Kennesaw State University professor Nicolas Douguet has been awarded a $138,000 grant from the National Science Foundation (NSF) to study molecules subject to intense and ultra-fast laser fields.

“I’m excited about this funding on multiple levels,” said Douguet, assistant professor of physics who has previously served as a collaborator and co-principal investigator on other grant awards. “First, the theoretical and computational techniques we are developing will be used to expand knowledge in a very promising area of physics, and it will provide opportunities for undergraduate research at KSU. Second, it is personally gratifying because this marks the first time that I have received a grant as the primary investigator.”

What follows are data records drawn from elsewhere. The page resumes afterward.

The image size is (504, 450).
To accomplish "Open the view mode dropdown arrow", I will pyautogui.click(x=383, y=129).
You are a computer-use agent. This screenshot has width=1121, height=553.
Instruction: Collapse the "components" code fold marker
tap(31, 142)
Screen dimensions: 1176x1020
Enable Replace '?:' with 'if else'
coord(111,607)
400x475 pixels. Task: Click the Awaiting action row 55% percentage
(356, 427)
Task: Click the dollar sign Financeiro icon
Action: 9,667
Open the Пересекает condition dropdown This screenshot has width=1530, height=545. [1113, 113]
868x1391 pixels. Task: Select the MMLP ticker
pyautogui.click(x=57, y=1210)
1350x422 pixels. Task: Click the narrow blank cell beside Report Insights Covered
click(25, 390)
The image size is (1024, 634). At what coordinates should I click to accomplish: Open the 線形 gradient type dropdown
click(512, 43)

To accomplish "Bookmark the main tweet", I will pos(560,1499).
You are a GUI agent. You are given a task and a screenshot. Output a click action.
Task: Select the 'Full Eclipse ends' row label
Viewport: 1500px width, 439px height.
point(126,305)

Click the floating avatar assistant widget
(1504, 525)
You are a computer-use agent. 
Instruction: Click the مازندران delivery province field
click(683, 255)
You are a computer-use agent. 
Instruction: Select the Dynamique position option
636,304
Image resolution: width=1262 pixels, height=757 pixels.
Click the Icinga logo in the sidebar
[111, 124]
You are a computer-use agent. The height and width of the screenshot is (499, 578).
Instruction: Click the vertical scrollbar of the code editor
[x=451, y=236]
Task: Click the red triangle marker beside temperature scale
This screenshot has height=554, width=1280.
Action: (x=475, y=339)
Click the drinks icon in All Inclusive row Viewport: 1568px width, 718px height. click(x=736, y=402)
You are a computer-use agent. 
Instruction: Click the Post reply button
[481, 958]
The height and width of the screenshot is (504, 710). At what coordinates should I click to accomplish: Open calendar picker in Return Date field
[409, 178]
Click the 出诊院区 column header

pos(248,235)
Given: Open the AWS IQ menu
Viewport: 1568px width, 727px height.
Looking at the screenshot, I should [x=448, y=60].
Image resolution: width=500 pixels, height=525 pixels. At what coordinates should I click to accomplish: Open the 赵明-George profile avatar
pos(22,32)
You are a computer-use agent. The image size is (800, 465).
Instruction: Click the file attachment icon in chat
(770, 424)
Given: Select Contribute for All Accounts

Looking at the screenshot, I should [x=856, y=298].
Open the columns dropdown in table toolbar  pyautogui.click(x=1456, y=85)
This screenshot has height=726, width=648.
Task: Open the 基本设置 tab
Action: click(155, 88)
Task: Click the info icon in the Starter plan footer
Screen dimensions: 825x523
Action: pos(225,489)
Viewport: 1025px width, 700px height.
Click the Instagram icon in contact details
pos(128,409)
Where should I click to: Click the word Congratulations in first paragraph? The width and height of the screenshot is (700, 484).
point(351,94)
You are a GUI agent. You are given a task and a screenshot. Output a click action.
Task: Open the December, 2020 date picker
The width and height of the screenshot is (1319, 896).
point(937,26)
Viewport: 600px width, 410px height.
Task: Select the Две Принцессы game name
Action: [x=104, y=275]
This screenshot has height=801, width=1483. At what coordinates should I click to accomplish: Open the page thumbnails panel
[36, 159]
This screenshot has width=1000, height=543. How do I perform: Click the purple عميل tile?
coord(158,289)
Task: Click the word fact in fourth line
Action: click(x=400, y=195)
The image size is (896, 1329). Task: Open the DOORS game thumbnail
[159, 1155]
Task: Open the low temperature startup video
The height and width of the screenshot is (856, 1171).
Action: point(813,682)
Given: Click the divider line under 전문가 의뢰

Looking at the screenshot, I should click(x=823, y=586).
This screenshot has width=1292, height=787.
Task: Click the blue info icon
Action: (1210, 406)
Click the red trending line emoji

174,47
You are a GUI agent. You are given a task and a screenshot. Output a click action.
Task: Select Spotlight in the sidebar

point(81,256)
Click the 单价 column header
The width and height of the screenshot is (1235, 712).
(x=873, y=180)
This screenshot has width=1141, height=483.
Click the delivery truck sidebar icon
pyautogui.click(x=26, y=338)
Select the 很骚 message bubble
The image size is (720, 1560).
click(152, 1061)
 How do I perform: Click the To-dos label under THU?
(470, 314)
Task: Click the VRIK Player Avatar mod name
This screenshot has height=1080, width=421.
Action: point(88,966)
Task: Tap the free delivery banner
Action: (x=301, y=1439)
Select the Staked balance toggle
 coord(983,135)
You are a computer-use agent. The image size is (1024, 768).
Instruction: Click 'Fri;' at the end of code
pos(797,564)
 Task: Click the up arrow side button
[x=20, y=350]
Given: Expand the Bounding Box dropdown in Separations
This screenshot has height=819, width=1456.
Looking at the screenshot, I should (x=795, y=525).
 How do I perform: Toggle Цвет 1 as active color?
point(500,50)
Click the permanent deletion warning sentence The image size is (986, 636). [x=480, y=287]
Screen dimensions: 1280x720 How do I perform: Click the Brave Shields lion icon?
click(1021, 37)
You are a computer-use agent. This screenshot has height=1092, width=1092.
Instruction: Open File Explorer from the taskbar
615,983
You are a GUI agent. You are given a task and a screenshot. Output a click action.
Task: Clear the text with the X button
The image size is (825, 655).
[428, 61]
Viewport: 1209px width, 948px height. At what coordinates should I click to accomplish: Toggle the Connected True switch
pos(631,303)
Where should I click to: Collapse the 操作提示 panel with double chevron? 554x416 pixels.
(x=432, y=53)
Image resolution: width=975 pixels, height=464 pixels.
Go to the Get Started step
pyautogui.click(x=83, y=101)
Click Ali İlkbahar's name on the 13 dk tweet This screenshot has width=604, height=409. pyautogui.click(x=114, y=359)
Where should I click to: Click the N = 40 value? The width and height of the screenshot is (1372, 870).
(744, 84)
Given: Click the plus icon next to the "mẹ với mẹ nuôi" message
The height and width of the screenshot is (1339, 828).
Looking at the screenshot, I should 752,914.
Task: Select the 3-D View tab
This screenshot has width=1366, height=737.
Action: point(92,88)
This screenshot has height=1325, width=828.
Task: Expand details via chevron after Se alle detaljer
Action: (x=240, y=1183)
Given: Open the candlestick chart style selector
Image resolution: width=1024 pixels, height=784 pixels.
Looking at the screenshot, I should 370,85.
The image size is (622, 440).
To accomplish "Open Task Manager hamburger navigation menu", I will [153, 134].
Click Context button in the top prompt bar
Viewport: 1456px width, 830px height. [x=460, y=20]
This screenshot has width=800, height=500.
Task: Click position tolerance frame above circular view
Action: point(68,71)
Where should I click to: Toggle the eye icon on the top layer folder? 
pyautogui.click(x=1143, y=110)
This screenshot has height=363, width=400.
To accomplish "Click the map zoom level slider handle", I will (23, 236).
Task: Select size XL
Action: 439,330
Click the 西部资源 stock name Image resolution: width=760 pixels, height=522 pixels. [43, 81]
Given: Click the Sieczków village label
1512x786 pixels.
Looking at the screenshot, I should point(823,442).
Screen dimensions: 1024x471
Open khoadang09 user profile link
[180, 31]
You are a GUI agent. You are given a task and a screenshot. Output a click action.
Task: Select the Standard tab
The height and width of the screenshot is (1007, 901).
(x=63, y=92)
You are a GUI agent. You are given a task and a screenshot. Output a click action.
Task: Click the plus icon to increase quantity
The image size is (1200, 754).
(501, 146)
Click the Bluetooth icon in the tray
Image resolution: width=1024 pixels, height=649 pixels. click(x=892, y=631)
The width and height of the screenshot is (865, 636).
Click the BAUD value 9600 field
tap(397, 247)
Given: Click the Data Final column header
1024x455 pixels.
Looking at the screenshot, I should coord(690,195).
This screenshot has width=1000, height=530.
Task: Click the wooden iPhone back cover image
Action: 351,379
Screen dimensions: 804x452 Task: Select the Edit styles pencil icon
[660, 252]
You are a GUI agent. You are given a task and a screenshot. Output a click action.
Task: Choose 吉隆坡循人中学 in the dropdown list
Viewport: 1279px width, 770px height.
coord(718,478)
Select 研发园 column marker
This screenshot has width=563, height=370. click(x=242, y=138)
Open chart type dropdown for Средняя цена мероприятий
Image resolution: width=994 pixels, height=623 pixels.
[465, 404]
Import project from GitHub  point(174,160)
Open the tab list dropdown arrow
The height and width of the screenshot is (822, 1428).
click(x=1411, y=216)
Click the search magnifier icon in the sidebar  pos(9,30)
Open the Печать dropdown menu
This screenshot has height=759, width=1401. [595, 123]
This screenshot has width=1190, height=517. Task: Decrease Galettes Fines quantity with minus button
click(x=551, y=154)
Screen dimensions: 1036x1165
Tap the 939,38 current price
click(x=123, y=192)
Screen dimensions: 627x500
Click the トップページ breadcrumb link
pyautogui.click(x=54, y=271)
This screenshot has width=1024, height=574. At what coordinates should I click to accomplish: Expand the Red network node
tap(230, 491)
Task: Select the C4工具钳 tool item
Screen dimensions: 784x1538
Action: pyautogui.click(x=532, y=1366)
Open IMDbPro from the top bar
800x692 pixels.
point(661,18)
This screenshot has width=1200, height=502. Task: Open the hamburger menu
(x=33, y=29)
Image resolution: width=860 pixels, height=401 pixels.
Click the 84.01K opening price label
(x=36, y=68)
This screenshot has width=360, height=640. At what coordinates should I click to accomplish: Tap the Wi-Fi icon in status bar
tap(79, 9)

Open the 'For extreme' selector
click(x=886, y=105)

Laser physics is an emerging field, in that the Nobel Prize in Physics was recently awarded for a project that involved generating high-intensity, ultra-short optical pulses. Douguet’s research focuses on strong-field and attosecond physics, where very short laser bursts can serve as a high-speed camera to study the internal dynamics of fast-moving electrons in molecules on its natural (attosecond) time scale. To give a sense of how fast these processes occur, one attosecond is to one second as one second is to the age of the universe. With such fast lasers, electron movies measure the time an electron takes to tunnel through a quantum barrier, or trigger charge migration and bond formation in biomolecules. Ultimately, the goal of this field is to control specific chemical reactions with potential applications in biophysics and medicine.

“I would say attosecond physics is still in the infant stage”, he said. “We’re now focused on the fundamental aspects and what we can learn with this new generation of lasers. There are already some nice applications and demonstrations of the principles of control of some physical process in atoms and molecules. It’s very exciting to be involved with this field at this stage.”

Douguet will use KSU’s High-Performance Computing Cluster supercomputer along with the resources of the Extreme Science and Engineering Discovery Environment (XSEDE) for which he shares another grant to use supercomputers at various U.S. universities.

“You can imagine that analyzing the motion of many electrons in complex molecules interacting with a strong electromagnetic field is very difficult and requires the use of very powerful computers,” Douguet said.

Douguet also said he plans to use part of the funding for student researchers. He said he’d like to involve students each semester, including summers. He would also like to take students to at least one conference a year through the grant. The three-year grant began on August 1.